**To do**
Retype everything in the Hoylake resort loan comments, from "Maybe councils are" down to "for it incrementally?", without changing a word.

**Extract to read**
New media journalist from Birkenhead, England who writes about Wirral Council. Published and promoted by John Brace, 134 Boundary Road, Bidston, CH43 7PH. Printed by UK Webhosting Ltd t/a Tsohost, 113-114 Buckingham Avenue, Slough, Berkshire, England, SL1 4PF.

8 thoughts on “Wirral Council’s Cabinet decide not to lend developer ~£26 million towards Celtic Manor Resort in Hoylake”

  1. That on the surface, is a fairly strong rejection of the previous leaders’ obsession with venture capitalists who do not have any of their own money to invest in the ‘resort’ idea.

    However, that does not mean the Jack Nicklaus Venture Group could not convince another financeer to loan them the £26m necessary to go back to the council and declare the project still viable and press on with the planning application.

    To get to that stage, the JNVG would have to secure the backing, get an advance of monies to complete the necessary studies, go through the planning process and its costs, knowing full well it would likely go to public inquiry, should the plans be approved. If the plans were approved, then they would have to obtain cash to finance the new link road. Than they would have to immediately proceed with the house building and sales to recoup on the advance money, before going ahead with the release of more money for the ‘resort’ part of the development.

    I don’t know how a Phil Davies led council would have distributed the loan money, but we can be damn sure a private investor would not make available all of the cash at once! They would drip feed as necessary and be looking for an early recoup opportunity before letting any more cash out to the JNVG.

    Maybe councils are seen as an ‘easy touch’ by venture capitalists? Maybe they know a council will be an easier creditor than a private individual? Maybe they thought they’d actually get the full £26m float into their working capital account rather than having to ask for it incrementally?

    1. Thanks for that comment.

      Well the loan isn’t happening now.

**Data extract**
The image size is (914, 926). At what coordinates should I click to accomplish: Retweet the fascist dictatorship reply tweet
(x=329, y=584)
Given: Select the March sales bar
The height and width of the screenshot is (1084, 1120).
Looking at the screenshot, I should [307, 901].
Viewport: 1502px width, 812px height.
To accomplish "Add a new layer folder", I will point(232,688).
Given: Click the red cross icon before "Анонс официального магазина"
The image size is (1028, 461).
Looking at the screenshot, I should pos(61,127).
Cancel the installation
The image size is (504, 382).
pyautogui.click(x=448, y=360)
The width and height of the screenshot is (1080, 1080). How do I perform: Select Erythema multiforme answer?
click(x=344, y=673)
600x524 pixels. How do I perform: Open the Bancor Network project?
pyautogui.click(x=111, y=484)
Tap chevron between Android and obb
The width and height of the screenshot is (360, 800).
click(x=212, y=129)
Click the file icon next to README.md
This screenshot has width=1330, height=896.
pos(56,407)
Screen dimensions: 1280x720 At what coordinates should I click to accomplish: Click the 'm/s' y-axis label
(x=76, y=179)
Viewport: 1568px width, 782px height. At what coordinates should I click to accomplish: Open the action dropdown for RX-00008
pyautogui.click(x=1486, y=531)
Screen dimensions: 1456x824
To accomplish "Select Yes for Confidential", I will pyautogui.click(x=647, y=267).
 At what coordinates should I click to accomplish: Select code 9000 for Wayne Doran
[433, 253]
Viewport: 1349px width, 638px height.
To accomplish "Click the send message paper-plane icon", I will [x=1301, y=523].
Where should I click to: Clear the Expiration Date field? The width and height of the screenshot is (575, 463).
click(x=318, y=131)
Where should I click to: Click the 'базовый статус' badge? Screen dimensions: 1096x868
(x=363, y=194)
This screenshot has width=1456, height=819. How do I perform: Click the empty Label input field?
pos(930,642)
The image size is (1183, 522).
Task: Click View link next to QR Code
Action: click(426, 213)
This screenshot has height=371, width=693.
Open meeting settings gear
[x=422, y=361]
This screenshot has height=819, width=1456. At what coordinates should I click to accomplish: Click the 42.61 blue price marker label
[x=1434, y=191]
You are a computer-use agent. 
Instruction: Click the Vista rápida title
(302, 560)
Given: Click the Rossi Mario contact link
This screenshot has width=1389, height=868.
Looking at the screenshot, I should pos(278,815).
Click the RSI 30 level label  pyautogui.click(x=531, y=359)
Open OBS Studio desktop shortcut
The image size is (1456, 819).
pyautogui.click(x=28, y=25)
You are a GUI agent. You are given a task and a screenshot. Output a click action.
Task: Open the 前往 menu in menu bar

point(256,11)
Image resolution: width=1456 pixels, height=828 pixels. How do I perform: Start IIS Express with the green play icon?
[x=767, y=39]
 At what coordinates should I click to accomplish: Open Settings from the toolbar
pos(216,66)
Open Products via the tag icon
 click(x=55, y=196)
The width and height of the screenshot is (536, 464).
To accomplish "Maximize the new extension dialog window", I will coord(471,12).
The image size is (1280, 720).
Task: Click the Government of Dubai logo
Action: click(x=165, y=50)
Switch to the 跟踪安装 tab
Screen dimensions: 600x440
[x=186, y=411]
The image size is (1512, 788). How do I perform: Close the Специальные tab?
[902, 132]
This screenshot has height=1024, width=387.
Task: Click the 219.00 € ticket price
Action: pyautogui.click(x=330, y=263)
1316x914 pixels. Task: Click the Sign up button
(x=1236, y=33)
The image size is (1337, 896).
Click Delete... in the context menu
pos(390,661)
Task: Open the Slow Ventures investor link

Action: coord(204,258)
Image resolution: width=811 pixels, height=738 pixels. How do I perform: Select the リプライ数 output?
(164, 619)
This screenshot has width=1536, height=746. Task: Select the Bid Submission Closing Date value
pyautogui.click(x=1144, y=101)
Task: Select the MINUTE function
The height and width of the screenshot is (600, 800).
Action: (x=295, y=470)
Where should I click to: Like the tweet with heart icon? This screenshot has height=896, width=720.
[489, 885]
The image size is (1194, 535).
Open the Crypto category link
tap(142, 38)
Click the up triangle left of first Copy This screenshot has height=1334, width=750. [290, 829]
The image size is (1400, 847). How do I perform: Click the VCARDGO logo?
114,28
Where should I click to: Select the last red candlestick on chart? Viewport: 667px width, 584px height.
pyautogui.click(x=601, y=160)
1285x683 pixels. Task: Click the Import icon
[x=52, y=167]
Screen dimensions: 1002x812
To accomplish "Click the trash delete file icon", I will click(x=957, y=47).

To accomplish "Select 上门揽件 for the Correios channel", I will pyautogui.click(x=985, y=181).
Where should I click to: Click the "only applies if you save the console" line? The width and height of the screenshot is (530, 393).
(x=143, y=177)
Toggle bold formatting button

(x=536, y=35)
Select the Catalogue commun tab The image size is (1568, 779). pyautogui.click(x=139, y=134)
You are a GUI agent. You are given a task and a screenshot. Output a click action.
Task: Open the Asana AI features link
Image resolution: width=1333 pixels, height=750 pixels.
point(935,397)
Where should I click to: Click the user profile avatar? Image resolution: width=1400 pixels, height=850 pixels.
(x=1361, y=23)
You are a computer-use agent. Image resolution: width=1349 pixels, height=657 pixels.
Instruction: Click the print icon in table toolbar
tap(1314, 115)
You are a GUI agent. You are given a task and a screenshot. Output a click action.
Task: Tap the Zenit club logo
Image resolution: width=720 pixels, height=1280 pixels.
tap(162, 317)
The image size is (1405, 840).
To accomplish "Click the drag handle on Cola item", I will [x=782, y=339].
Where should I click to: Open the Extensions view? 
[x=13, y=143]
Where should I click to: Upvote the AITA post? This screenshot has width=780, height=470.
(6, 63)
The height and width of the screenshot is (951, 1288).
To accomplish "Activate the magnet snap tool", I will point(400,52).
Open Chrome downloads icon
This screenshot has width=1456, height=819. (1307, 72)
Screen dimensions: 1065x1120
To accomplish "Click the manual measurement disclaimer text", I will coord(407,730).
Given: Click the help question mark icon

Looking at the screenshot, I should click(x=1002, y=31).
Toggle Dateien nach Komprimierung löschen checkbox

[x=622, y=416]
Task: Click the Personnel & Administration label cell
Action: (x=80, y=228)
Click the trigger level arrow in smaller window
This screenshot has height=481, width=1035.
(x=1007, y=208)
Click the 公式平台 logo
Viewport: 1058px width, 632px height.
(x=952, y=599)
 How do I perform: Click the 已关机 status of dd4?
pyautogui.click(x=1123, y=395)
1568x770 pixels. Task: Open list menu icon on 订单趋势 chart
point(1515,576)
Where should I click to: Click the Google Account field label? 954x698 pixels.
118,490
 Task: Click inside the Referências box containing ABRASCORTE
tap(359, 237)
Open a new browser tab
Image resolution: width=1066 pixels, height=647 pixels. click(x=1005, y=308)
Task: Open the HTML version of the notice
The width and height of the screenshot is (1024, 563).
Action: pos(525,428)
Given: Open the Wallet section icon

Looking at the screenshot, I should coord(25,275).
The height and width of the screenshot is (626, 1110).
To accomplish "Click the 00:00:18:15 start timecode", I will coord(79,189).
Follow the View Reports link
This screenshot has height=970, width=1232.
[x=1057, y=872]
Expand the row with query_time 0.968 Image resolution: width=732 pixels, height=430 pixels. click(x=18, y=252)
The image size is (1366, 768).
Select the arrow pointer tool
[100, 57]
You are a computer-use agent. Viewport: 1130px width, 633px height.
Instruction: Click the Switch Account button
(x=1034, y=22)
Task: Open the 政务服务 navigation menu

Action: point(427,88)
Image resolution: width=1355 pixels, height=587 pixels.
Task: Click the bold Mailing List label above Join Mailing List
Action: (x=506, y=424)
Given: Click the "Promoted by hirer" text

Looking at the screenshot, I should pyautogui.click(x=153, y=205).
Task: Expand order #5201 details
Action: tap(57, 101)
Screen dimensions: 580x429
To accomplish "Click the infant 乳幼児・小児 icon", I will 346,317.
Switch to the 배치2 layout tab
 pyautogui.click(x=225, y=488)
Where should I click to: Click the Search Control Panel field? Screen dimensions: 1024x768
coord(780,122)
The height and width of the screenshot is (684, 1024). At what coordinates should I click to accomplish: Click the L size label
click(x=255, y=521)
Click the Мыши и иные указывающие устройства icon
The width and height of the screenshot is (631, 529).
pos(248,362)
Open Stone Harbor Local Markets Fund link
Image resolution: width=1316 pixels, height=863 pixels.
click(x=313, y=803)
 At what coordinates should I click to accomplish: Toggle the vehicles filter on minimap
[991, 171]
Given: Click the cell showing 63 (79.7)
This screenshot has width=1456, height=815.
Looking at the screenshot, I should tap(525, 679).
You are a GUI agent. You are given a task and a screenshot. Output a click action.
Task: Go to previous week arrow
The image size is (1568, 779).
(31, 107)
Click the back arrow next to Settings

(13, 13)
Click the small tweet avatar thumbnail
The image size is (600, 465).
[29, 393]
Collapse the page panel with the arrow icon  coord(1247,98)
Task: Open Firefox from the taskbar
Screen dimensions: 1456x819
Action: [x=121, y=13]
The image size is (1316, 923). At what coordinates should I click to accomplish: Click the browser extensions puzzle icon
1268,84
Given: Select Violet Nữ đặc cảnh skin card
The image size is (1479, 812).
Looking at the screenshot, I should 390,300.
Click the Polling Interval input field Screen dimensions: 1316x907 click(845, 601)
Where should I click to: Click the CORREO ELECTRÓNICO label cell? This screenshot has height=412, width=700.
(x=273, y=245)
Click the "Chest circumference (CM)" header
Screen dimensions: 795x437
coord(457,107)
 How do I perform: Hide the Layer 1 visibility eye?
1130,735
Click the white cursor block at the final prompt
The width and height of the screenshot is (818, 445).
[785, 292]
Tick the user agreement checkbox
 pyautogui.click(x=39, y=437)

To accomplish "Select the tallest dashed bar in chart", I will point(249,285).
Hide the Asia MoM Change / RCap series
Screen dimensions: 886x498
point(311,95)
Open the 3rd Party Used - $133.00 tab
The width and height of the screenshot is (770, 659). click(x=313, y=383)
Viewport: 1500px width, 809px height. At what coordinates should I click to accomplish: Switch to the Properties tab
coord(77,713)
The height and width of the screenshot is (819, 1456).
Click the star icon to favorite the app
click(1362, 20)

**Answer to this exercise**
Maybe councils are seen as an ‘easy touch’ by venture capitalists? Maybe they know a council will be an easier creditor than a private individual? Maybe they thought they’d actually get the full £26m float into their working capital account rather than having to ask for it incrementally?